◆ **EXERCISE PROMPT**:
Each line below should be written out exactly, with none skipped.

◆ **DATA TO EXAMINE**:

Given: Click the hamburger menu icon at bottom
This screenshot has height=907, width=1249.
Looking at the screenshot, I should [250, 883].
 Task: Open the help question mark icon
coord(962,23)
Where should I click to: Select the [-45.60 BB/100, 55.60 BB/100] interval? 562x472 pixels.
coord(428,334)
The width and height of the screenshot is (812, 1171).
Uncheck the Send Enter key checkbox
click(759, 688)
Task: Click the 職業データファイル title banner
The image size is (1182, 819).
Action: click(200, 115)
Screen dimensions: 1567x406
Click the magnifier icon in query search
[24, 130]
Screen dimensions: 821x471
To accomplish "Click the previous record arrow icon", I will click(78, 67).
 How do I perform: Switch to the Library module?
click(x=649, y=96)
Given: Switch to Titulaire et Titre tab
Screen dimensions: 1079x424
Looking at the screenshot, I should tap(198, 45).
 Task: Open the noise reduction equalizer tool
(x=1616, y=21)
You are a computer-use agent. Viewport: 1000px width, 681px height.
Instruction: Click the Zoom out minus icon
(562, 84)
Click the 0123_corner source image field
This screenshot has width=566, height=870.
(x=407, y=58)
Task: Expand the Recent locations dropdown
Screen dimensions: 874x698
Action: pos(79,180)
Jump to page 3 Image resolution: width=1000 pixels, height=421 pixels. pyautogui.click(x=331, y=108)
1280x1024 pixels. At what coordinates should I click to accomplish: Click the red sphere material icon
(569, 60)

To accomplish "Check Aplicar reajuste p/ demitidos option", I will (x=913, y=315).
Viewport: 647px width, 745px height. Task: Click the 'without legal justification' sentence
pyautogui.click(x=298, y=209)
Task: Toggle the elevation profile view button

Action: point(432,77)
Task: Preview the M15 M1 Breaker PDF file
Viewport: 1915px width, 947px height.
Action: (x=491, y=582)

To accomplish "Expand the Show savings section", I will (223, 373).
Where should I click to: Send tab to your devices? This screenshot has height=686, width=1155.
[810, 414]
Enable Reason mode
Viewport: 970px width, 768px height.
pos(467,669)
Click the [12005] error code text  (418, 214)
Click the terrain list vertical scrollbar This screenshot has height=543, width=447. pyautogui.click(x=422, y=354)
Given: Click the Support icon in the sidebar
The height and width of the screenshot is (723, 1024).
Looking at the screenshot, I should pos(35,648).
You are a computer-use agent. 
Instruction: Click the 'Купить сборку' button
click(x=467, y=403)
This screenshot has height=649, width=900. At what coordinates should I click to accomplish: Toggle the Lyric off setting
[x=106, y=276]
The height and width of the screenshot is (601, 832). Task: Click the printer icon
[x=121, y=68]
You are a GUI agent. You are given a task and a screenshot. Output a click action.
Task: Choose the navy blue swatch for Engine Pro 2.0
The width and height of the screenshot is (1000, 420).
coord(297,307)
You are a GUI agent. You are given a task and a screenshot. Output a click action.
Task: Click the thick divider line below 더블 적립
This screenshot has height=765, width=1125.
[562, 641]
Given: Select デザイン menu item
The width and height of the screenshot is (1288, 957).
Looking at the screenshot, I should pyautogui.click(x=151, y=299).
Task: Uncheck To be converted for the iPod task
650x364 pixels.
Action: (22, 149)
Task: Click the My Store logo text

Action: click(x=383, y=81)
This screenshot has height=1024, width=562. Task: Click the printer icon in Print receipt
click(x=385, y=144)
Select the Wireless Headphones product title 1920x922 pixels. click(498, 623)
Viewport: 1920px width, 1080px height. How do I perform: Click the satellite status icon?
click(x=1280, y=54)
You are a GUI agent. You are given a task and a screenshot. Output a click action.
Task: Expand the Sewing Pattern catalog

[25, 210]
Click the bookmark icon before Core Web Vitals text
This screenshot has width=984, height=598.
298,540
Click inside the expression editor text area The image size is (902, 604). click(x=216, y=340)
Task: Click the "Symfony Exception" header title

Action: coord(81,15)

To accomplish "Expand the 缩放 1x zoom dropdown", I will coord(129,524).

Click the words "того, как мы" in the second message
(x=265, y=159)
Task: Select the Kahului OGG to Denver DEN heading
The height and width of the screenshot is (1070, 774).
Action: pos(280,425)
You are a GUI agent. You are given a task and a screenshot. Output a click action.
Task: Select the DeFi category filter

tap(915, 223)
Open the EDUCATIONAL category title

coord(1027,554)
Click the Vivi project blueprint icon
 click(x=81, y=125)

◆ **REPLY TO THE TASK**:
Given: Click the hamburger menu icon at bottom
This screenshot has height=907, width=1249.
Looking at the screenshot, I should [250, 883].
 Task: Open the help question mark icon
coord(962,23)
Where should I click to: Select the [-45.60 BB/100, 55.60 BB/100] interval? 562x472 pixels.
coord(428,334)
The width and height of the screenshot is (812, 1171).
Uncheck the Send Enter key checkbox
click(759, 688)
Task: Click the 職業データファイル title banner
The image size is (1182, 819).
Action: click(200, 115)
Screen dimensions: 1567x406
Click the magnifier icon in query search
[24, 130]
Screen dimensions: 821x471
To accomplish "Click the previous record arrow icon", I will click(78, 67).
 How do I perform: Switch to the Library module?
click(x=649, y=96)
Given: Switch to Titulaire et Titre tab
Screen dimensions: 1079x424
Looking at the screenshot, I should tap(198, 45).
 Task: Open the noise reduction equalizer tool
(x=1616, y=21)
You are a computer-use agent. Viewport: 1000px width, 681px height.
Instruction: Click the Zoom out minus icon
(562, 84)
Click the 0123_corner source image field
This screenshot has width=566, height=870.
(x=407, y=58)
Task: Expand the Recent locations dropdown
Screen dimensions: 874x698
Action: pos(79,180)
Jump to page 3 Image resolution: width=1000 pixels, height=421 pixels. pyautogui.click(x=331, y=108)
1280x1024 pixels. At what coordinates should I click to accomplish: Click the red sphere material icon
(569, 60)

To accomplish "Check Aplicar reajuste p/ demitidos option", I will (x=913, y=315).
Viewport: 647px width, 745px height. Task: Click the 'without legal justification' sentence
pyautogui.click(x=298, y=209)
Task: Toggle the elevation profile view button

Action: point(432,77)
Task: Preview the M15 M1 Breaker PDF file
Viewport: 1915px width, 947px height.
Action: (x=491, y=582)

To accomplish "Expand the Show savings section", I will (223, 373).
Where should I click to: Send tab to your devices? This screenshot has height=686, width=1155.
[810, 414]
Enable Reason mode
Viewport: 970px width, 768px height.
pos(467,669)
Click the [12005] error code text  (418, 214)
Click the terrain list vertical scrollbar This screenshot has height=543, width=447. pyautogui.click(x=422, y=354)
Given: Click the Support icon in the sidebar
The height and width of the screenshot is (723, 1024).
Looking at the screenshot, I should pos(35,648).
You are a computer-use agent. 
Instruction: Click the 'Купить сборку' button
click(x=467, y=403)
This screenshot has height=649, width=900. At what coordinates should I click to accomplish: Toggle the Lyric off setting
[x=106, y=276]
The height and width of the screenshot is (601, 832). Task: Click the printer icon
[x=121, y=68]
You are a GUI agent. You are given a task and a screenshot. Output a click action.
Task: Choose the navy blue swatch for Engine Pro 2.0
The width and height of the screenshot is (1000, 420).
coord(297,307)
You are a GUI agent. You are given a task and a screenshot. Output a click action.
Task: Click the thick divider line below 더블 적립
This screenshot has height=765, width=1125.
[562, 641]
Given: Select デザイン menu item
The width and height of the screenshot is (1288, 957).
Looking at the screenshot, I should pyautogui.click(x=151, y=299).
Task: Uncheck To be converted for the iPod task
650x364 pixels.
Action: (22, 149)
Task: Click the My Store logo text

Action: click(x=383, y=81)
This screenshot has height=1024, width=562. Task: Click the printer icon in Print receipt
click(x=385, y=144)
Select the Wireless Headphones product title 1920x922 pixels. click(498, 623)
Viewport: 1920px width, 1080px height. How do I perform: Click the satellite status icon?
click(x=1280, y=54)
You are a GUI agent. You are given a task and a screenshot. Output a click action.
Task: Expand the Sewing Pattern catalog

[25, 210]
Click the bookmark icon before Core Web Vitals text
This screenshot has width=984, height=598.
298,540
Click inside the expression editor text area The image size is (902, 604). click(x=216, y=340)
Task: Click the "Symfony Exception" header title

Action: coord(81,15)

To accomplish "Expand the 缩放 1x zoom dropdown", I will coord(129,524).

Click the words "того, как мы" in the second message
(x=265, y=159)
Task: Select the Kahului OGG to Denver DEN heading
The height and width of the screenshot is (1070, 774).
Action: pos(280,425)
You are a GUI agent. You are given a task and a screenshot. Output a click action.
Task: Select the DeFi category filter

tap(915, 223)
Open the EDUCATIONAL category title

coord(1027,554)
Click the Vivi project blueprint icon
 click(x=81, y=125)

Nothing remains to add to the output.